This is the VOA Special English Education Report.

American public education activist Reg Weaver has been elected president of the National Education Association. The N-E-A is the country’s largest employee organization for professional workers.

It has two-million-seven-hundred-thousand members. Most of them are teachers. Administrators and other school employees also belong to this union. The National Education Association works to increase pay for teachers and improve public education.

Mister Weaver formerly taught science for thirty-five years in a school near Chicago, Illinois. He has been N-E-A vice president since nineteen-ninety-six. He is the fourth African-American elected to lead the union in its one-hundred-forty-five-year history.

N-E-A delegates elected Mister Weaver to a three-year term during their yearly policy meeting. About nine-thousand delegates attended the meeting last month in Dallas, Texas. The delegates discussed several important issues, including a recently passed law aimed at educational reform. The law is called the Elementary and Secondary Education Act. N-E-A officials say they will work to get more money for schools than the act currently provides. They also will try to help minority and other students do better in school.

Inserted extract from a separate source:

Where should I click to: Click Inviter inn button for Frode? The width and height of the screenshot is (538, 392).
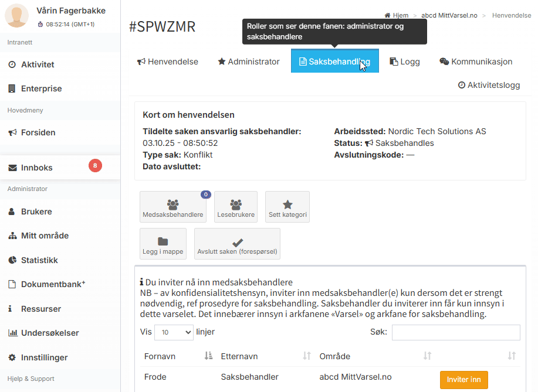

The education law also provides for yearly testing of student progress and judgment of teacher performance. N-E-A delegates voted to develop new ways to measure progress besides testing.

The National Education Association also will oppose the development of more educational voucher programs. Voucher programs let poor students in failing public schools use public money to attend private schools, including religious schools. Public schools are free, but private schools cost money to attend.

The N-E-A says it is wrong to take needed government money from public schools and use it for students to attend private schools. Union officials say public schools should be supported and improved.

The National Education Association began in eighteen-fifty-seven. Over the years it joined with other groups of school employees. School administrators led the N-E-A for a long time. By the middle of the nineteen-sixties, however, teachers controlled almost all N-E-A positions.